At noon when Trixie told the boys that Regan was provoked at them for not helping exercise the horses, Jim said, “Honey must have seen Regan yesterday instead of today, or she must have misunderstood. Brian and Mart and I rode all the horses last evening. We took turns. I saw Tom this morning riding Susie, and Mother had Strawberry.”
“That leaves Jupiter, Lady, and Starlight,” Honey said.
“I’ll ride Jupiter tonight,” Brian said. He usually rode the chestnut gelding Starlight, but he longed to give Jupiter, Jim’s big black gelding, a real workout.
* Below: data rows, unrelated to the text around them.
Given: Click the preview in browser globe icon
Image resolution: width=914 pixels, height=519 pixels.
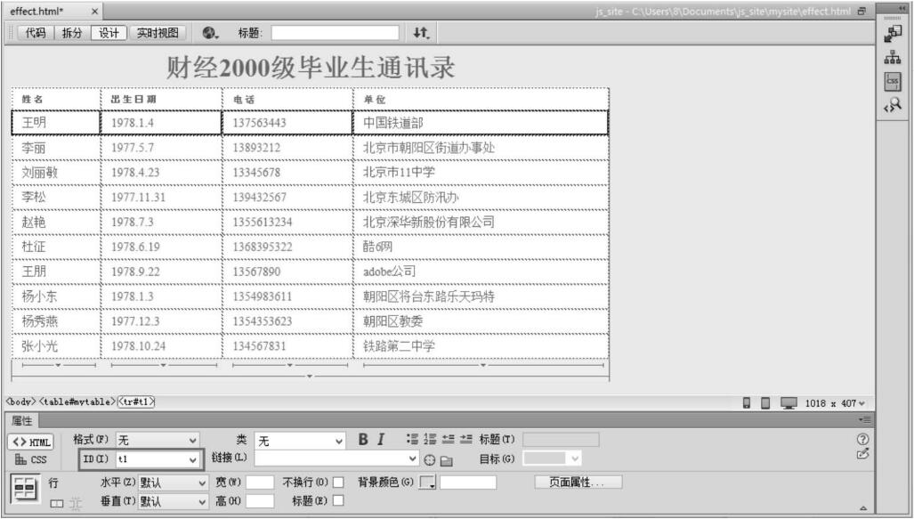Looking at the screenshot, I should [x=210, y=33].
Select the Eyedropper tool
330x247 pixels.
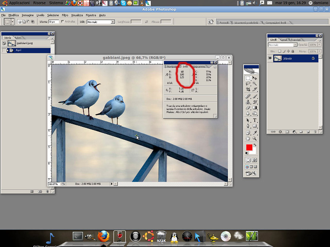[255, 132]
“Not tonight, Brian,” Jim said. “He hasn’t had enough exercise lately and he’ll be too hard to manage. I’ll take him. I seem to have put the Indian sign on him. He’s better with me than with anyone else. We’ll all have to pay more attention to exercising the horses from now on.”
“Let me ride Starlight,” Mart begged. “You said I could, Brian.”
Brian nodded his permission.
“I’ll ride Lady,” Honey said.
“Then Brian and I’ll go home and help Moms,” Trixie said. “It’s hard to do everything. We just
have
to work every minute we can on the furniture. We just
have
to study, too, and to help at home. I don’t know what Tad can find to make him jealous. We work harder than people do in the mines in Africa.”
“I think you are confusing, in your usual befuddled manner, Africa with Siberia,” Mart said smugly. “If you’d do a little reading now and then, instead of pursuing elusive individuals who practice infraction of the law, you’d—”
“I’d be as big a bore as you are, Mart Belden, with your big words that don’t mean anything,” Trixie, her face red, retorted.
“Don’t argue, please,” Diana said. “Remember, we have to work together.”
“All right, little dove of peace,” Mart said. He really liked Diana. She had a way of smoothing his feathers when they bristled.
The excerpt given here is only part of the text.